## [AIM OF THE EXERCISE]
Exactly the lines below, starting with the one containing "Click the green dollar daily upkeep icon" and going on through the one containing "This screenshot has width=808, height=413.", must be reproduced, both ends included, and no pictures with them.

Screenshot grounding data:

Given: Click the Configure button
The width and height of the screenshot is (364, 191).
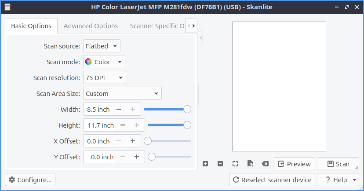Looking at the screenshot, I should [30, 180].
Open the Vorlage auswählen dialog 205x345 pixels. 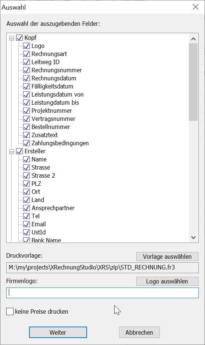click(167, 257)
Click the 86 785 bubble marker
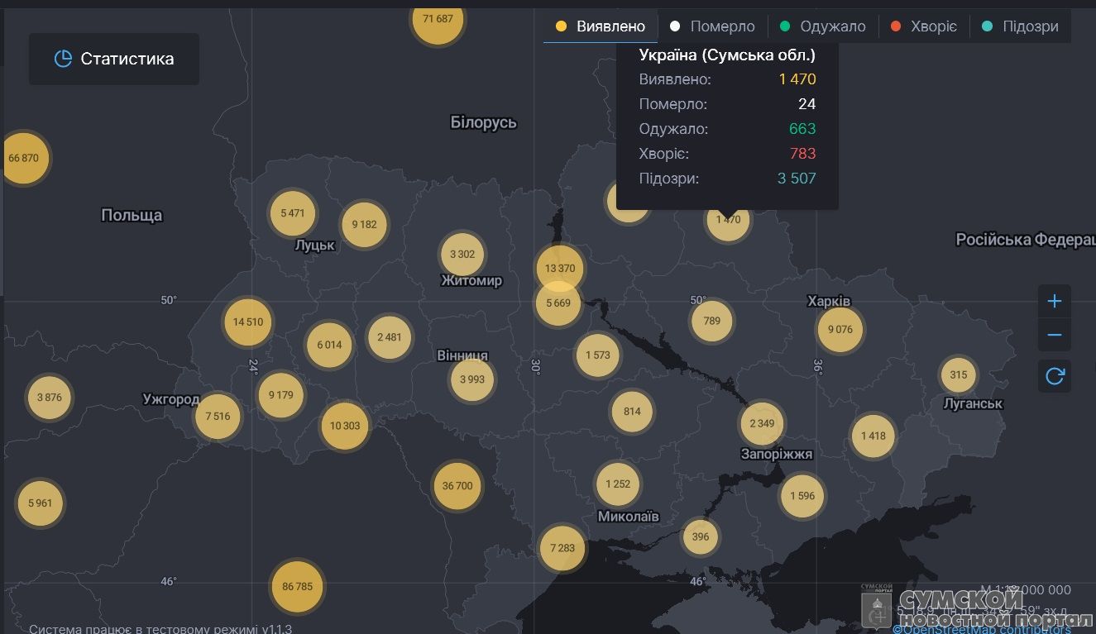 tap(297, 586)
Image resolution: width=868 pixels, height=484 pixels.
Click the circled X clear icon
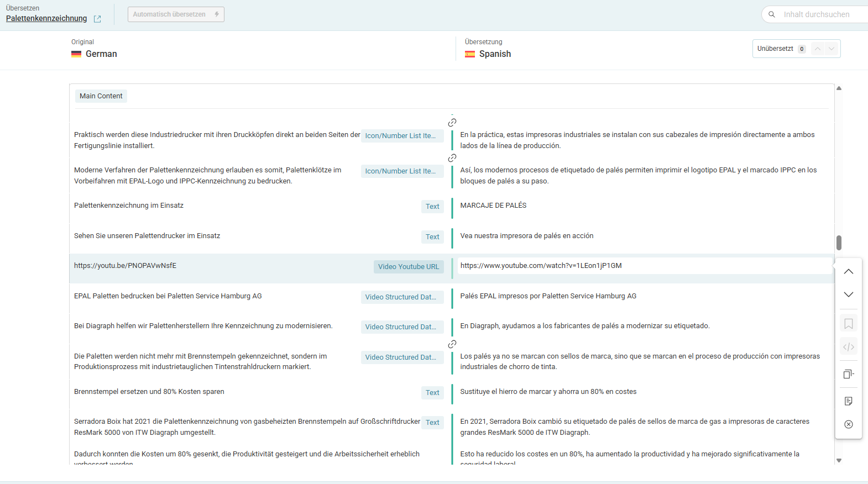tap(849, 424)
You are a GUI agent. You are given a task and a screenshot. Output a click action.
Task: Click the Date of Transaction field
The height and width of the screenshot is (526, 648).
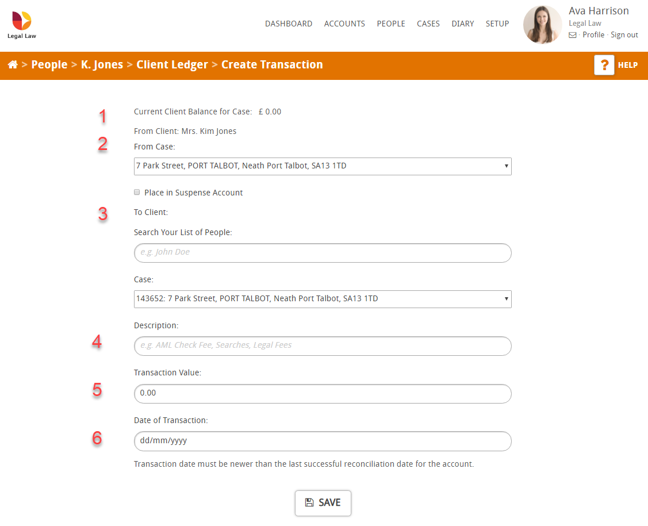(x=322, y=441)
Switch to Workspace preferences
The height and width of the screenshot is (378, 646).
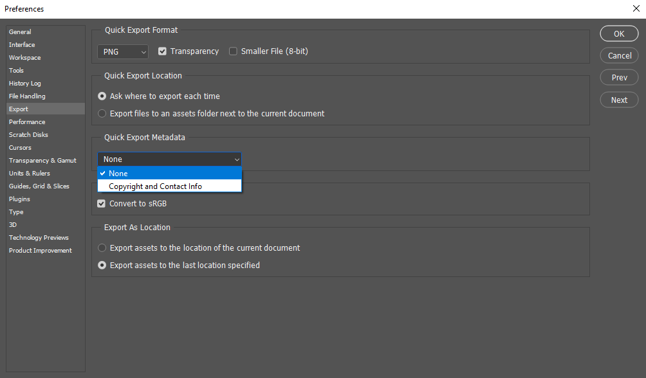coord(24,57)
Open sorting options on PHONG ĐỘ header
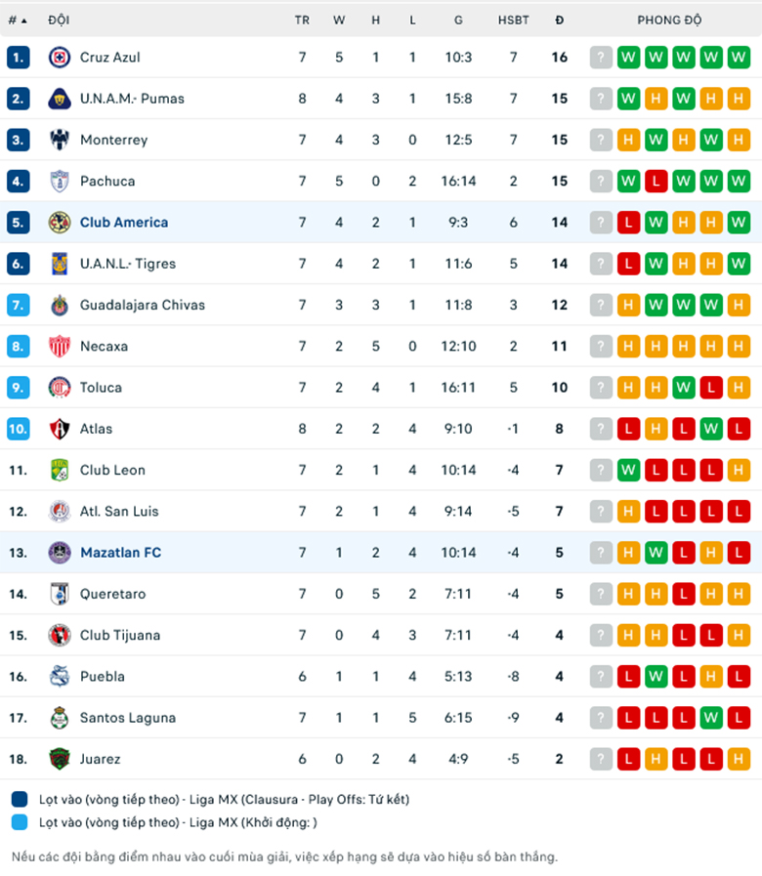Image resolution: width=762 pixels, height=876 pixels. click(670, 20)
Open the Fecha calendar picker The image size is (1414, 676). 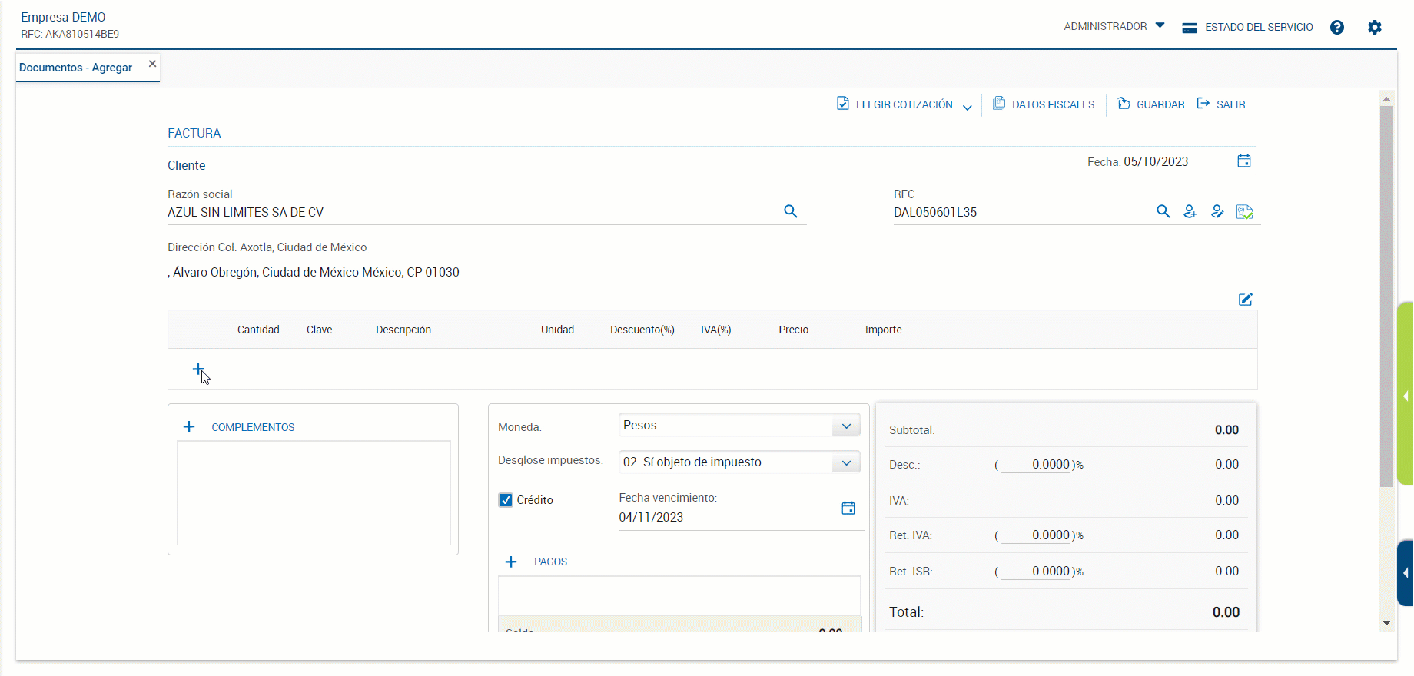click(1243, 161)
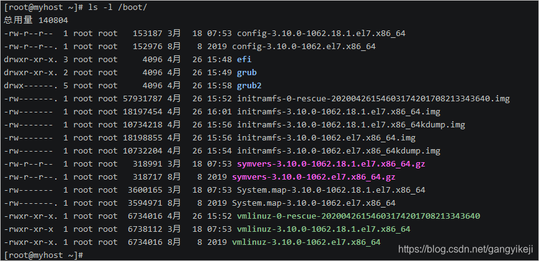Click the blog.csdn.net/gangyikeji watermark link
The width and height of the screenshot is (539, 261).
coord(465,250)
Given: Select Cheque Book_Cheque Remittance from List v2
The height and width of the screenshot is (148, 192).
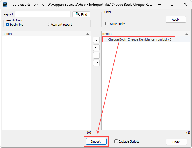Looking at the screenshot, I should point(140,39).
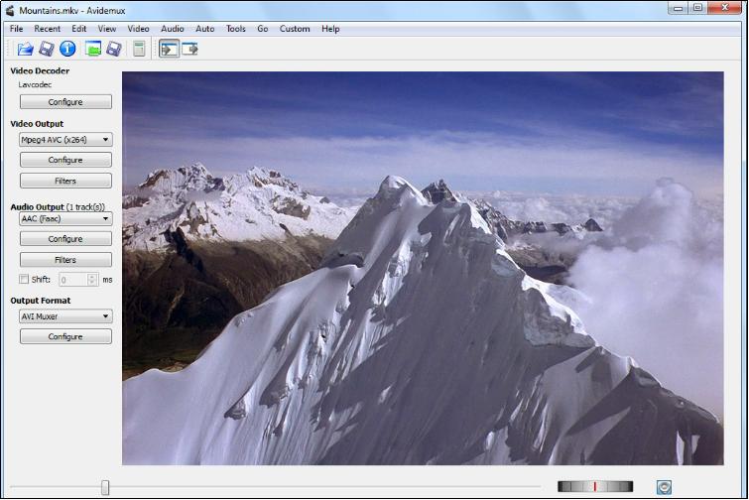Open the Calculator icon in toolbar

[139, 49]
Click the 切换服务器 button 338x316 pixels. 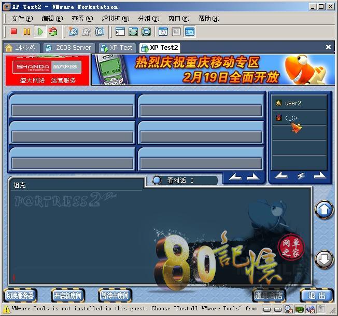pos(20,296)
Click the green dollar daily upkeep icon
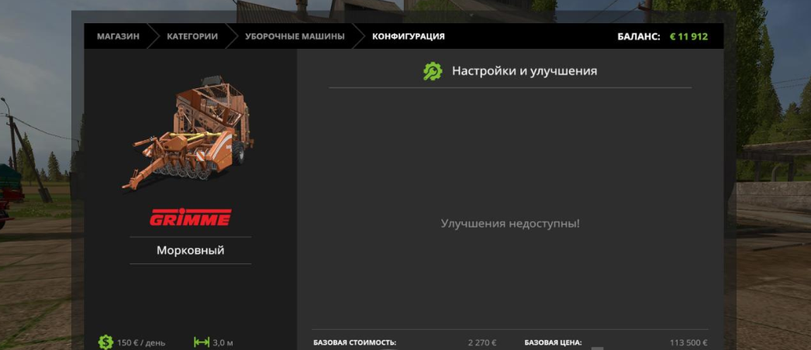This screenshot has height=350, width=811. pyautogui.click(x=105, y=341)
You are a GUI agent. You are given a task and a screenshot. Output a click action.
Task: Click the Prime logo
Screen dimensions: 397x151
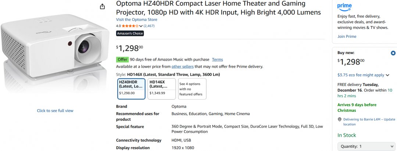coord(344,6)
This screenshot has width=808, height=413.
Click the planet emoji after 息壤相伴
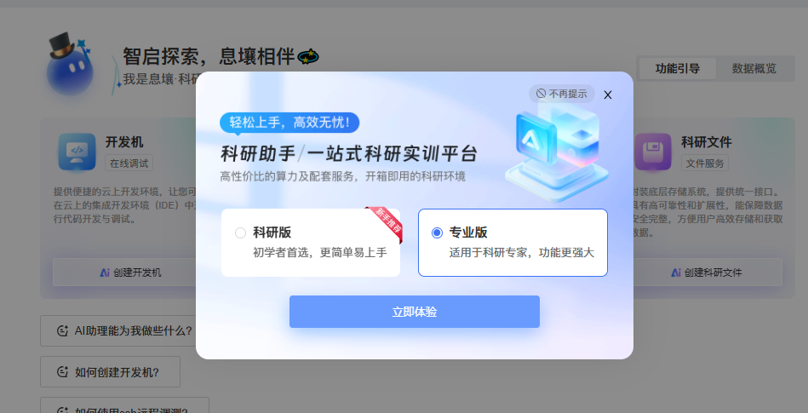pyautogui.click(x=308, y=57)
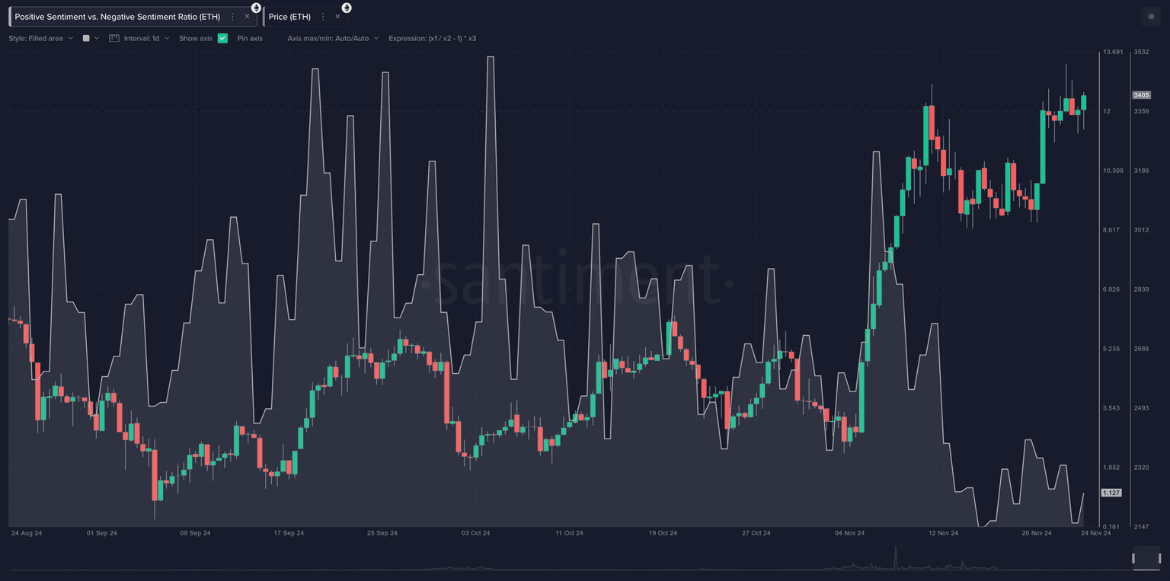Select Positive Sentiment vs. Negative Sentiment Ratio tab
The width and height of the screenshot is (1170, 581).
tap(117, 17)
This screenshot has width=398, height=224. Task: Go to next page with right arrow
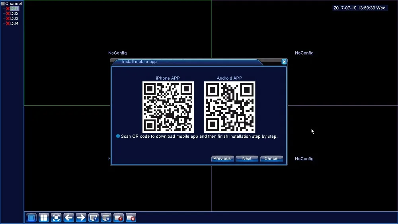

## [RESPONSE TO THIS TASK]
Click the green dollar daily upkeep icon
This screenshot has height=350, width=811. pyautogui.click(x=105, y=341)
You are a GUI agent. You are given a task and a screenshot. Output a click action.
Task: Click the Prime logo
Screen dimensions: 397x151
coord(344,6)
This screenshot has width=808, height=413.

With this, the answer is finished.